After the disastrous attempt to retrieve some Indian knife for Grey and his silver candlesticks from Sarah at The Old Curiosity Shop, he and Stokes had run like the devil himself was chasing them. Sarah’s disappearance just as he pulled the trigger had scared him more than he’d ever admit to anyone. They'd leapt into the waiting car, both as white as sheets and speechless, with the exception of Stokes screaming ‘Drive!’ at the young Nigerian waiting for them in the Peugeot round the corner.
They’d returned to the apartment, empty-handed, the pistol heaved into the Thames, sinking to the silty bottom, joining countless others under the murky waters of history. Stokes made his way to the liquor cabinet, pouring two substantial tumblers of whisky. Grabbing the drinks and the bottle, the men collapsed onto the couch.
‘What the fuck was that?’
Sinclair shook his head, ‘It’s the work of the devil, that’s what it is.’
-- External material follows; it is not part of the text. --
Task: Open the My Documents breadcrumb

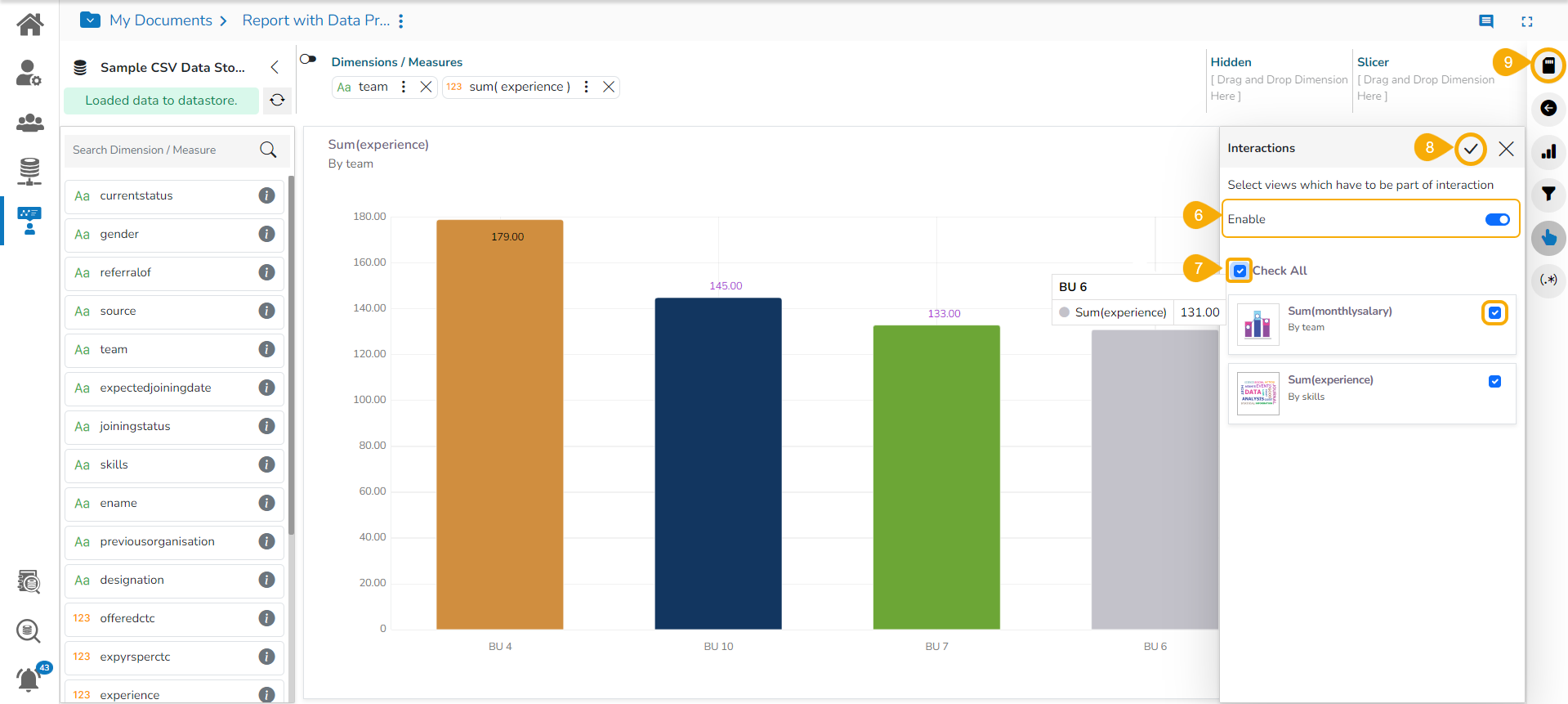Action: 161,20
‘Fuck off. How the fuck am I meant to tell Grey what happened? Jesus, he’s going to kill us.’ Stokes drained his glass, refilled it, and knocked it back a second time, emptying the bottle. He wiped the nervous sweat from his brow and stubbled head. ‘She did just disappear didn’t she? Fuck, if you hadn’t of fired that bloody gun we could’ve searched her place for the stuff. Now we are well and truly fucked. You really are from another planet, aren’t you.’
Sinclair sat silently, sipping the malty amber liquid, taking the time, even now, to enjoy the best grog he’d ever had. A thousand times better than the stuff he’d drunk back in Bruce Bay. Idly, he wondered if Sweeney kept any of the good stuff for himself, only selling the swill to the miners. The abuse from Stokes rolled off his back and his anger simmered unseen.
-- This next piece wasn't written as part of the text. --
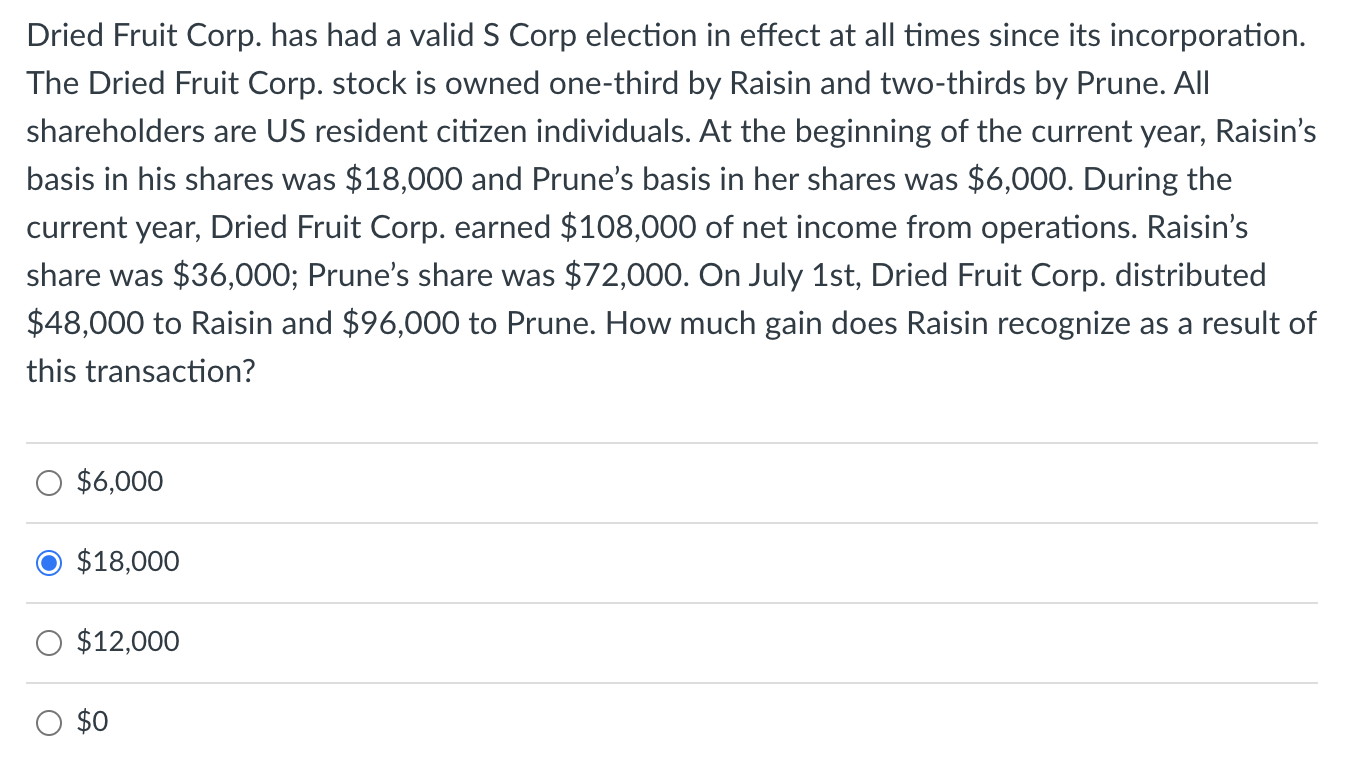
Task: Click the fourth answer row
Action: (x=400, y=720)
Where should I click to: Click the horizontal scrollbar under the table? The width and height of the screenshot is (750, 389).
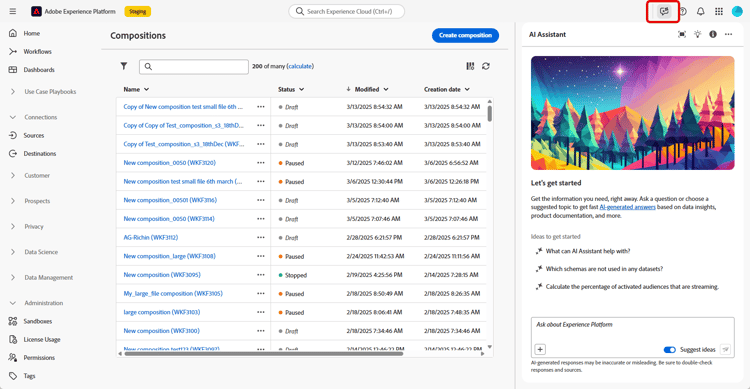click(x=264, y=354)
From the depths of Stokes’ jacket pocket came a shrill ring. Sinclair couldn’t help but stare in fascination at the bizarre magic box making the sound which Stokes now held in his hand, a name prominently displayed in a lit rectangle.
‘Shit, it’s Grey.’
He stood up, his face alternating between shades of fear and subjugation. He stabbed at the phone.
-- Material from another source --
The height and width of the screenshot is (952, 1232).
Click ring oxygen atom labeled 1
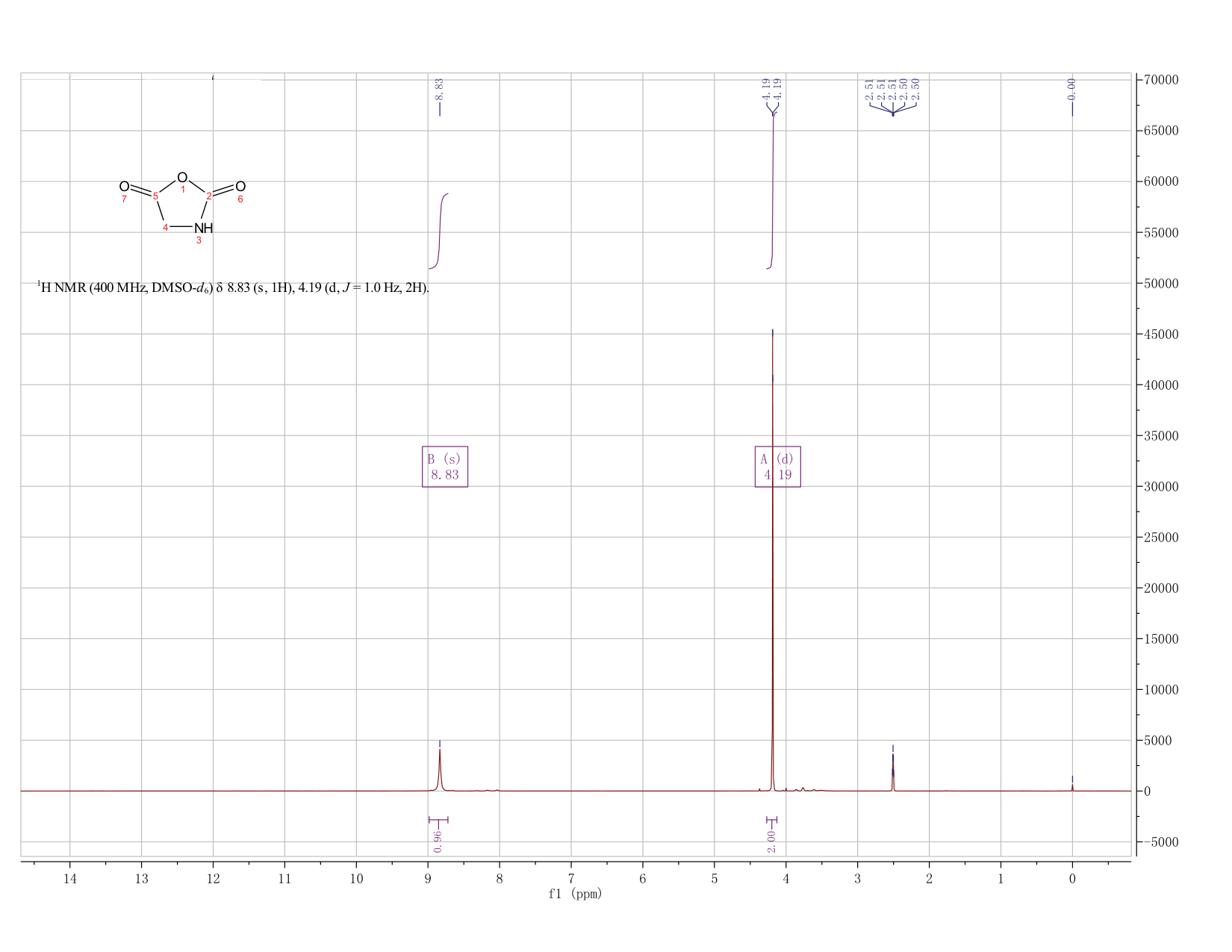click(x=182, y=178)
‘Yes? ... no, we didn’t get it ... no, she said she’d already handed it over to Christie’s ... there was a little trouble.’ He winced, before carrying on, glancing at Sinclair, ‘Yeah, the new guy shot her ... no, no one saw us.’ Then there was silence from Stokes for an uncomfortably long time. Sinclair drained his whisky, confident he knew what the magic box was saying to his companion, and he wanted to be ready. Stokes swallowed loudly, before finally speaking again into the phone, ‘Yep, I understand, no problem. I’ll handle it.’ The phone disappeared back into his jacket.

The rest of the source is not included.